Alicia Donnell tells 2 On Your Side she feels cheated.
"Never did anybody come out and say, 'Miss Donnell you've made a mistake,'" she said.
Palmer Lane is tucked off South Harrells Ferry Road in Baton Rouge. It's a stone's throw from the Amite River. The property has been part of Donnell's family since before she was born. Before the flood, she was living there with her husband and her mother. It's where her mother wants to live out the rest of her days.
"And every day she asks me, 'do we get to go home today?'" said Donnell.
Every day, she has to tell her mother they can't go home. The house took in about three feet of water in August 2016. The home is gutted, but Donnell didn't rip out the outside walls or the tile on the floor. She wears a mask when she walks inside to show WBRZ around the house she built in 2008. Donnell says the mold count is dangerous to her health.
The house was built with her mother in mind, who uses a wheelchair to get around.
Recently, her dreams of rebuilding have come to a screeching halt. Donnell says she received some assistance from FEMA. Long ago, she paid off the house and no longer has flood insurance. She was also denied an SBA loan. She's also learned her entire property is in a floodway.
A floodway is a designated channel of a river or stream that must remain free from obstruction in the event of flooding. It's an area where water is expected to flow.
Donnell says it's the first she's heard since she was permitted to build the house by the City-Parish.
She's not alone. Restore Louisiana says Donnell is one of about 400 homeowners who applied for the program and also lives on a floodway property.
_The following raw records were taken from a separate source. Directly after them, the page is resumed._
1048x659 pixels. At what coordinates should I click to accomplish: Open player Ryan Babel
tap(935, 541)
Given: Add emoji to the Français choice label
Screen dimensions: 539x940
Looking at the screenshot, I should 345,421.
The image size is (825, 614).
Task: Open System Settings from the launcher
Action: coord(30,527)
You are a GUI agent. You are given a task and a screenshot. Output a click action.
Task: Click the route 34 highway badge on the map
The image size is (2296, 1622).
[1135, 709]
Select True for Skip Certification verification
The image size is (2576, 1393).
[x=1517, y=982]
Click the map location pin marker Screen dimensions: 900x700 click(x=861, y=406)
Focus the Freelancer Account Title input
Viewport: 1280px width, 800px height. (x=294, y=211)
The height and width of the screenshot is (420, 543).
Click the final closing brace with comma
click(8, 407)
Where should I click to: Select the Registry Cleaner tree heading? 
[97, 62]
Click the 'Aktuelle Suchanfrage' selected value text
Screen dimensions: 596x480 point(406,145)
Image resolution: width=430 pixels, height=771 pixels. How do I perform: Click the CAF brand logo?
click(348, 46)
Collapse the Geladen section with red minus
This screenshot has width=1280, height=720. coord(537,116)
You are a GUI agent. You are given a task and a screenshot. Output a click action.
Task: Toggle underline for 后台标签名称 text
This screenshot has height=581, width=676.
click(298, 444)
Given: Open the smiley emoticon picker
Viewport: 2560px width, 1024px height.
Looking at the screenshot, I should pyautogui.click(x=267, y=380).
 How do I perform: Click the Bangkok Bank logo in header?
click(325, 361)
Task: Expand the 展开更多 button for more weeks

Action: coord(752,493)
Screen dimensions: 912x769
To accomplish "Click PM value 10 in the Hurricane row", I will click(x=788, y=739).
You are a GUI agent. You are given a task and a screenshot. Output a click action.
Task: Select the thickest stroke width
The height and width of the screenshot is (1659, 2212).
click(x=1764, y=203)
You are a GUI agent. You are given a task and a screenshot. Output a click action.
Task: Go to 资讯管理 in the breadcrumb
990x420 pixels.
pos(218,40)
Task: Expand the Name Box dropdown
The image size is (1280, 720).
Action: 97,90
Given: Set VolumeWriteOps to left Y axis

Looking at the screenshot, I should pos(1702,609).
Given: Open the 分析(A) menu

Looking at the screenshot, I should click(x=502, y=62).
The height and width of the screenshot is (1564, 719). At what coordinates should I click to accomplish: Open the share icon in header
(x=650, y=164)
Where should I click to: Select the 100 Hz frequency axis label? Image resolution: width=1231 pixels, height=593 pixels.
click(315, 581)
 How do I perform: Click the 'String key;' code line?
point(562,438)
Those homeowners are in a holding pattern until funding becomes available, if that happens.
Director of the Office of Community Development Pat Forbes, says Restore Louisiana financial assistance can't be used for repairs, reimbursement of repairs, rehabilitation, or reconstruction. However, the program may offer a buyout in the future for homeowners with damaged properties inside floodways, if funding permits.
"We can run a buyout program, to get people up to a safer place and get started somewhere new," said Forbes.
Right now, Restore Louisiana is waiting on some language traveling through Congress. If it passes, it could reverse the way SBA loans are currently viewed and wipe them out as a duplication of benefits. That would significantly change the budget, as Restore Louisiana has never budgeted for something that wasn't allowed, which is replacing those SBA loans.
Forbes says Restore Louisiana would have to take a look at what that would cost the program and determine how much is left over to help people living in a floodway. The buyouts are expected to cost anywhere from $80 million to $100 million.
"It still looks very promising that we're going to be able to provide something for folks in the floodway," said Forbes.
Donnell says she doesn't know how she got here. She says she can't bear to leave the place she's always called home and wants to rebuild. She says if she had known she was in a floodway years ago, she would have built differently.
The City-Parish is researching Donnell's case specifically but says FEMA publishes the rules for building in a floodway, and that’s what East Baton Rouge follows. It also says the homeowner must obtain a no-rise certification for floodways, which would determine if the structure will increase flood heights. Whether or not Donnell was approved for a no-rise certification was undetermined at the time the story aired.
"I've never known any other property than this," she said.
Forbes says Restore Louisiana is on target to determine each award calculation by this fall.